Laat ons het bedrijf "Tomato-Aiaiai" noemen, om dingen een beetje amusant te houden. Het bedrijf is een van de vele firma's met een redelijk goede naam, een mooi logo en een standvastige stroom van producten.

Het bedrijf zocht iemand die dagelijks (ook op de heilige zaterdagen waarop ik normaal in mijn bedje lig tot dik na de middag) klanten wilde te woord staan over het wel en wee van hun productgamma.
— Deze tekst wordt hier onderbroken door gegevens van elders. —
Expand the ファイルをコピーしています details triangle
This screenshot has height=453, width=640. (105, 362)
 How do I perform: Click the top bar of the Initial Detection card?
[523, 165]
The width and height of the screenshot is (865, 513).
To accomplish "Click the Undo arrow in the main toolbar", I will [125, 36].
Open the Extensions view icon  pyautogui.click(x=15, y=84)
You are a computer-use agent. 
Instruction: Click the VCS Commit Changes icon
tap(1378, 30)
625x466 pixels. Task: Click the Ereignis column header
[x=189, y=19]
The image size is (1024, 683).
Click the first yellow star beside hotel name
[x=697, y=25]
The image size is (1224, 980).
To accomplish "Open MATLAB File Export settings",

Deze taak moest uitgevoerd worden in een filiaal dat op enkele minuten van mij thuis gelegen was, een unieke kans om aan de dagelijkse stroom Audisten, knipperlicht-gehandicapten en file-neuspeuteraars te ontkomen dacht ik.
Met dat 'te woord staan' van mensen (en klanten zijn ook mensen) valt het bij mij nogal mee. Ik heb tijdens de begindagen van mijn loopbaan telefonische ondersteuning gegeven voor allerlei firma's. Het probleem was dat het te woord staan in dit filiaal ook face-to-face moest gebeuren.
Dat betekend dat je klanten ook kan zien en vooral ruiken.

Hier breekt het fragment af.